Polish government employees at checkpoints along Poland's frontier with Belarus, Ukraine, and the Russian province Kaliningrad kicked off wildcat strikes and other collective bargaining actions on Friday.

Queues at most heavily-used transit points were reported to number in excess as five hundred vehicles, requiring as many as three days to cross into or out of Poland.

"Things have not changed, we have seen no concrete steps to resolve the situation," said Aleksander Tishchenko, a Belarus government spokesman. "In fact, the queues are increasing in size."

The longest reported queue so far, at the Kozlovichi checkpoint along the Minsk-Warsaw highway on the Polish side of the border, stretched 60 kilometres on Monday morning, Tishchenko said, according to an Interfax news agency report.

Lorries at the Krakovets-Korchova checkpoint, on the Kiev-Krakow highway, numbered 800 vehicles on the Polish side and 660 on the Ukrainian side, with Polish border workers processing some 12 lorries an hour, according to a Ukraine border troops statement.

Strikes, collective sick leave, absenteeism, and processing documents at a snail's pace have been among the tactics employed by the Polish customs workers.

Private vehicles still were crossing the border freely at some locations, Tishchenko said, as the Polish customs officers appeared to be targeting freight lorries and their drivers for the artificial delays.

But rail traffic from Ukraine to Poland was clearly interrupted on Monday, with as many as 1,000 rail cars reported stacked up at crossing points.

The Ukrainian national railroad company Ukrzhelesnitsia on Saturday issued a warning traders shipping goods into Ukraine from Europe should avoid Poland completely, and route their freight through Slovakia.

Thousands of drivers stuck on the open road already were posing a health hazard to Belarusian border regions because of fumes from idling vehicles, and absence of trash facilities, said Anatoly Grishko, a Belarusian transport industry analyst.

"Already there a people that have been living out in the open for four days, and we now face the real danger of a disease outbreak if something is not done," Grishko said.

Aside from what they carried with them, the lorry operators had no food or medical supplies, he added.

The lorry drivers on the Ukrainian side were receiving food, shelter, and medical support organized by the Ukrainian government, the statement said in part.

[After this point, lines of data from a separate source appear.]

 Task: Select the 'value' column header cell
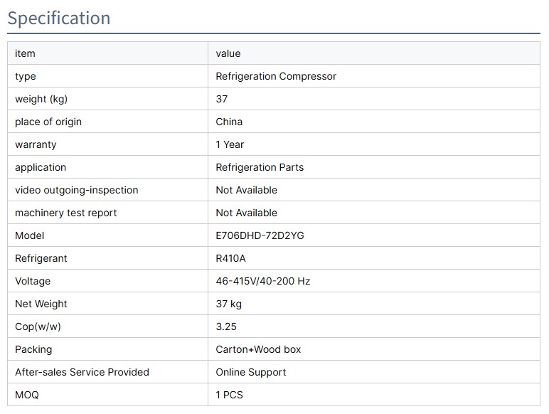228,53
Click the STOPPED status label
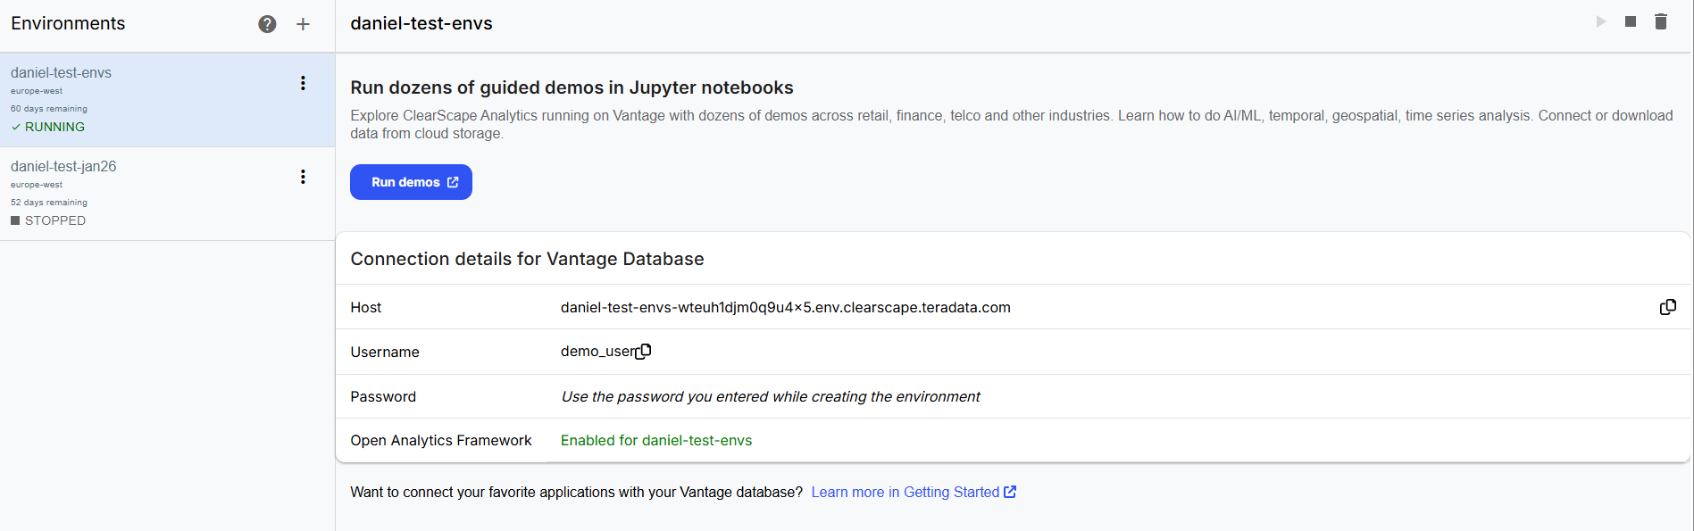 [54, 220]
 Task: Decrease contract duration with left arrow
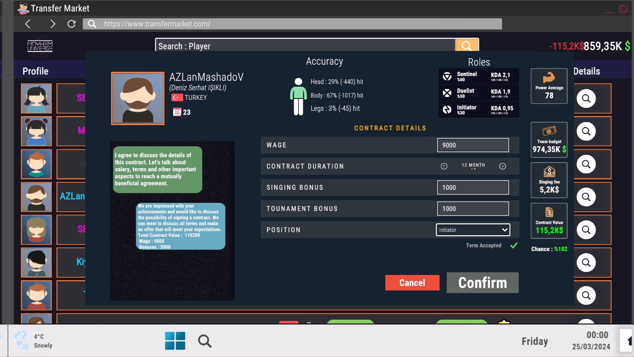pos(444,166)
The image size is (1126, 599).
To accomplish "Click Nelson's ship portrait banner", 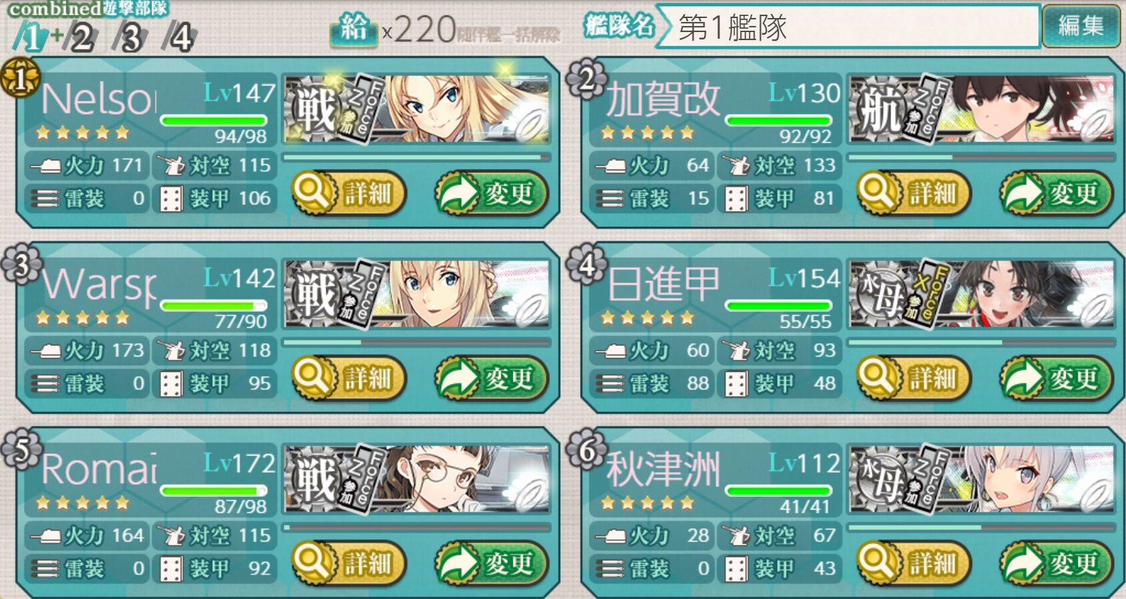I will 417,110.
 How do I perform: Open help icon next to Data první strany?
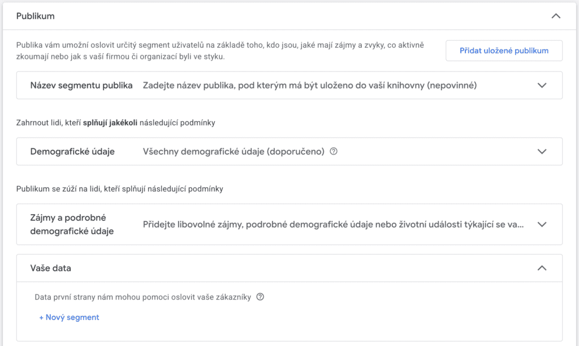(260, 297)
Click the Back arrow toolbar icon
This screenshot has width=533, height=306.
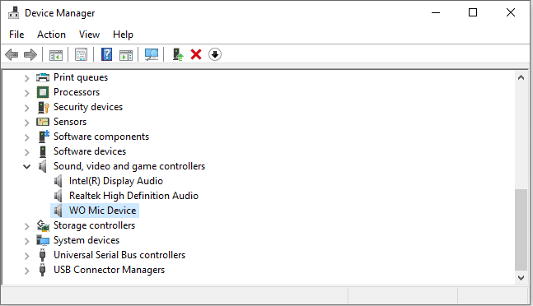pyautogui.click(x=12, y=54)
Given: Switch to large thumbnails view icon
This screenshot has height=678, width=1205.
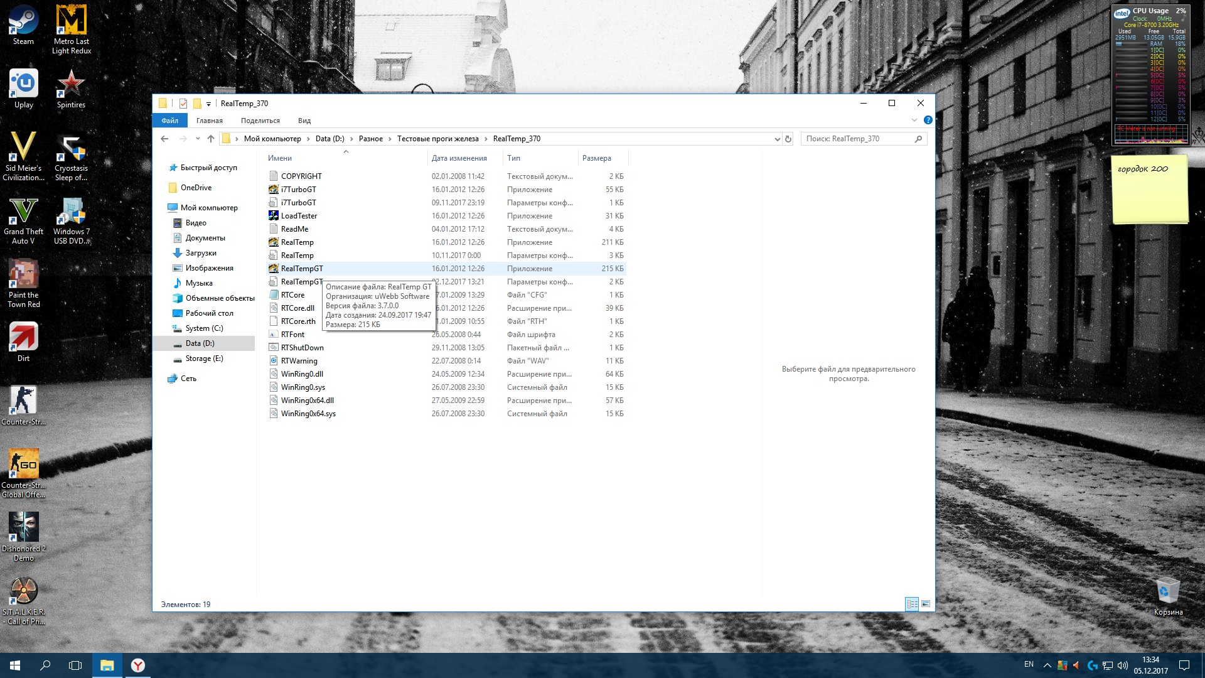Looking at the screenshot, I should pyautogui.click(x=925, y=604).
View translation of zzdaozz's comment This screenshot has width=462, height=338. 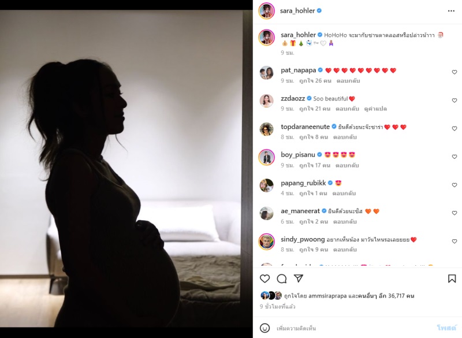[x=375, y=109]
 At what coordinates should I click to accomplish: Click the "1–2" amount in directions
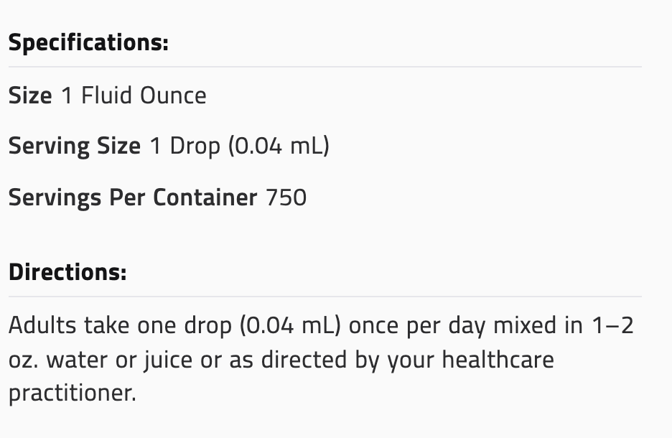coord(611,325)
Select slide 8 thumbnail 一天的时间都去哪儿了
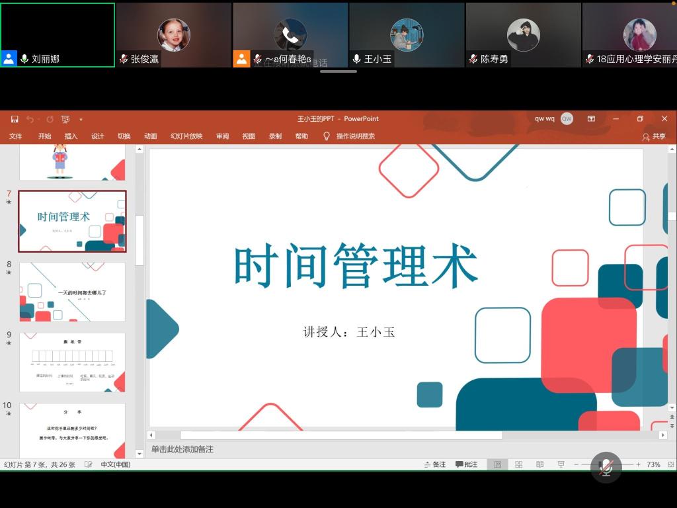Image resolution: width=677 pixels, height=508 pixels. (72, 292)
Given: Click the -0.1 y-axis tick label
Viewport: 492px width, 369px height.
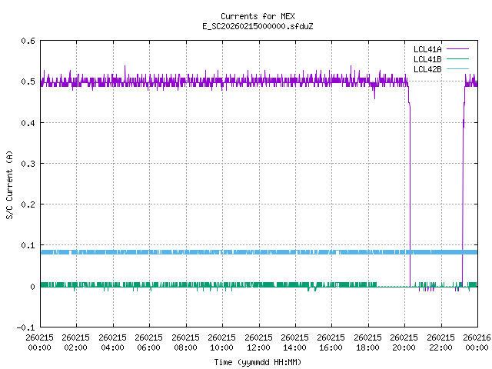Looking at the screenshot, I should (25, 327).
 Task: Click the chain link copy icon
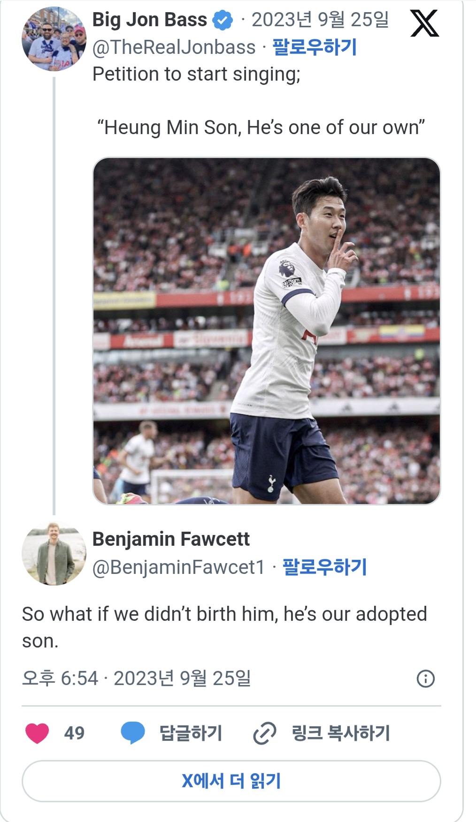point(265,733)
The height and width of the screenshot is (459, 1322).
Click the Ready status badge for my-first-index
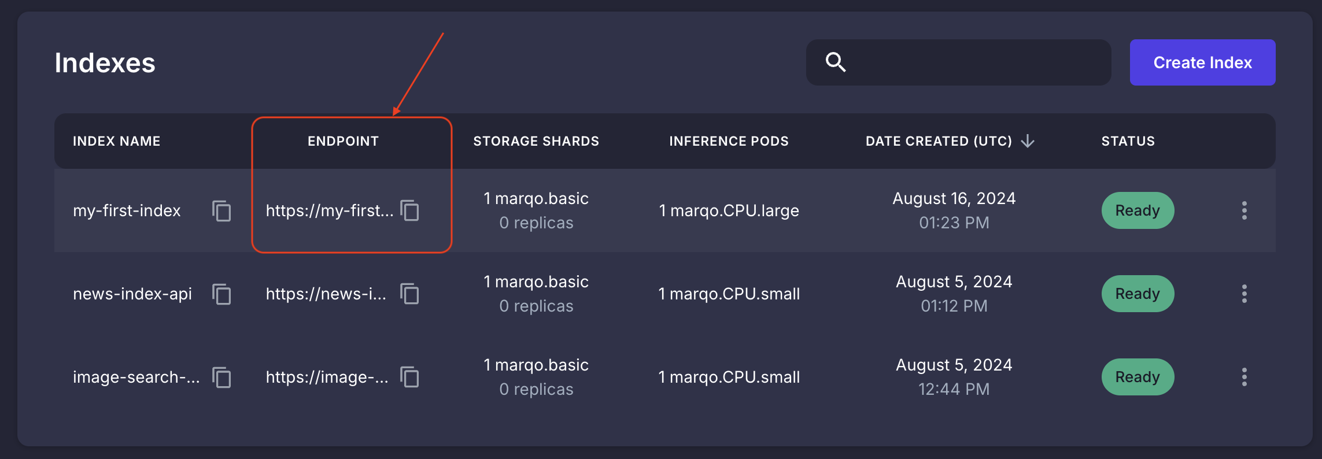[x=1138, y=210]
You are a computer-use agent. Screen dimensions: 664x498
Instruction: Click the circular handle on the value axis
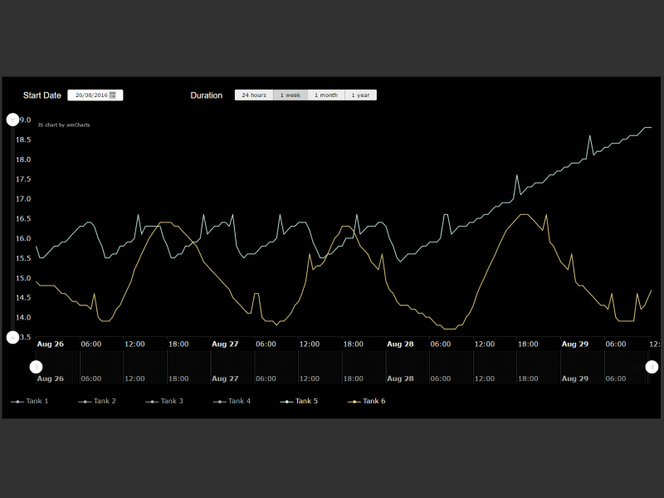coord(14,120)
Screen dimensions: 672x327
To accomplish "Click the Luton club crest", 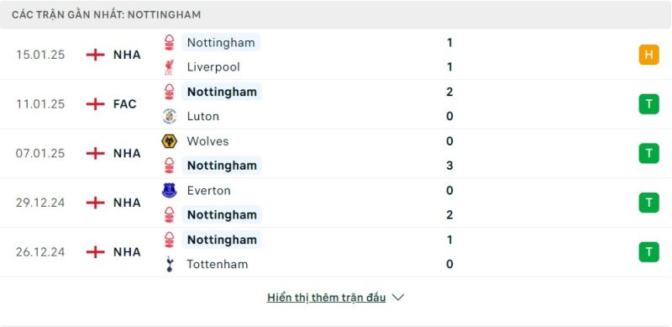I will click(170, 116).
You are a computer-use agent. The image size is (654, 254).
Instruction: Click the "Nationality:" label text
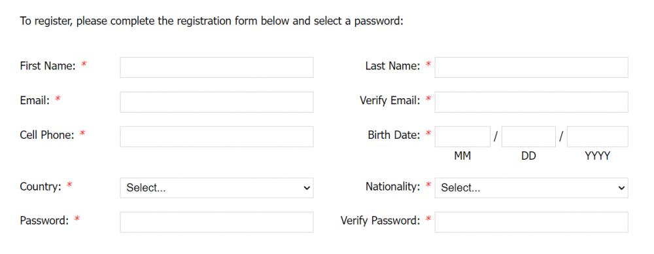tap(393, 187)
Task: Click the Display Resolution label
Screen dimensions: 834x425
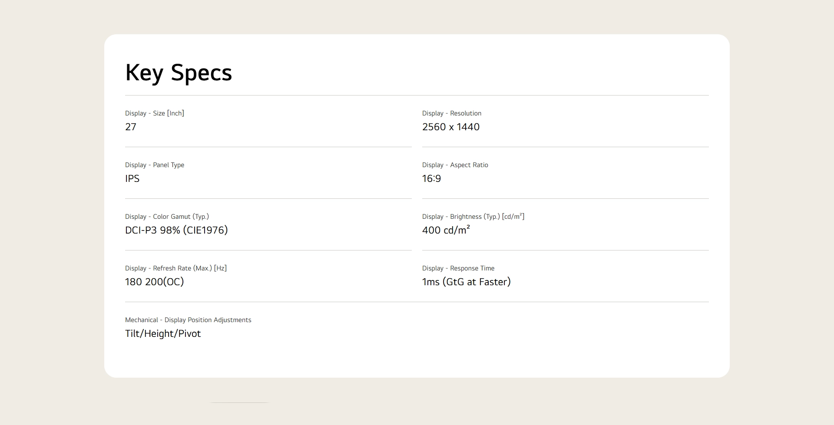Action: click(451, 113)
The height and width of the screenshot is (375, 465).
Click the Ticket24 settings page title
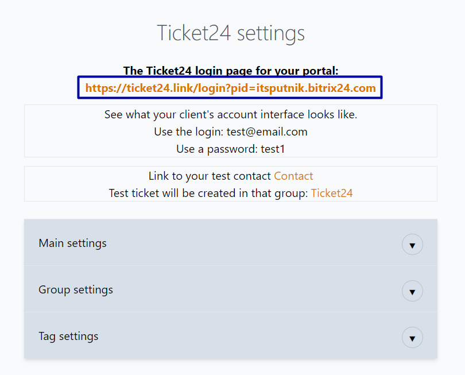(x=231, y=33)
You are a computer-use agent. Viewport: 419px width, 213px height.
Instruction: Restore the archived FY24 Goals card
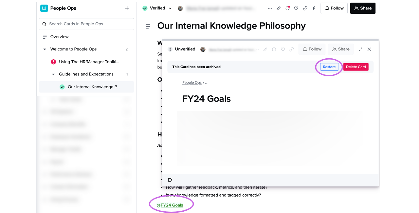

The strike came in response to a refusal by the Polish government to improve working conditions for customs workers after Poland became a member of the Shengen Treaty at the beginning of 2008, which obliged Poland to enforce more complicated and strigent border rules.

The customs workers demand a monthly pay rise of 1,500 zloty (600 dollars) as well as earlier retirement and better protection from attacks.

Ukrainian media on Monday gave wide play to reports Polish Prime Minister Donald Tusk would meet with representatives of the customs workers in the near future, in an attempt to resolve the conflict.

Strict EU rules regarding the processing of vehicles and persons exiting or entering its territory makes a quick fix unlikely, as Poland currently is not able to enforce EU standards at all its border checkpoints, Tusk said, according to a Korrespondent magazine report.

Irate drivers interviewed by reporters threatened to take their lorries to Warsaw and blockade the central government, if the dispute is not resolved quickly, according to a Deutsche Welle report.

Ukraine's customs service estimated the national income losses due to the Polish strike activities at some 8 million dollars daily.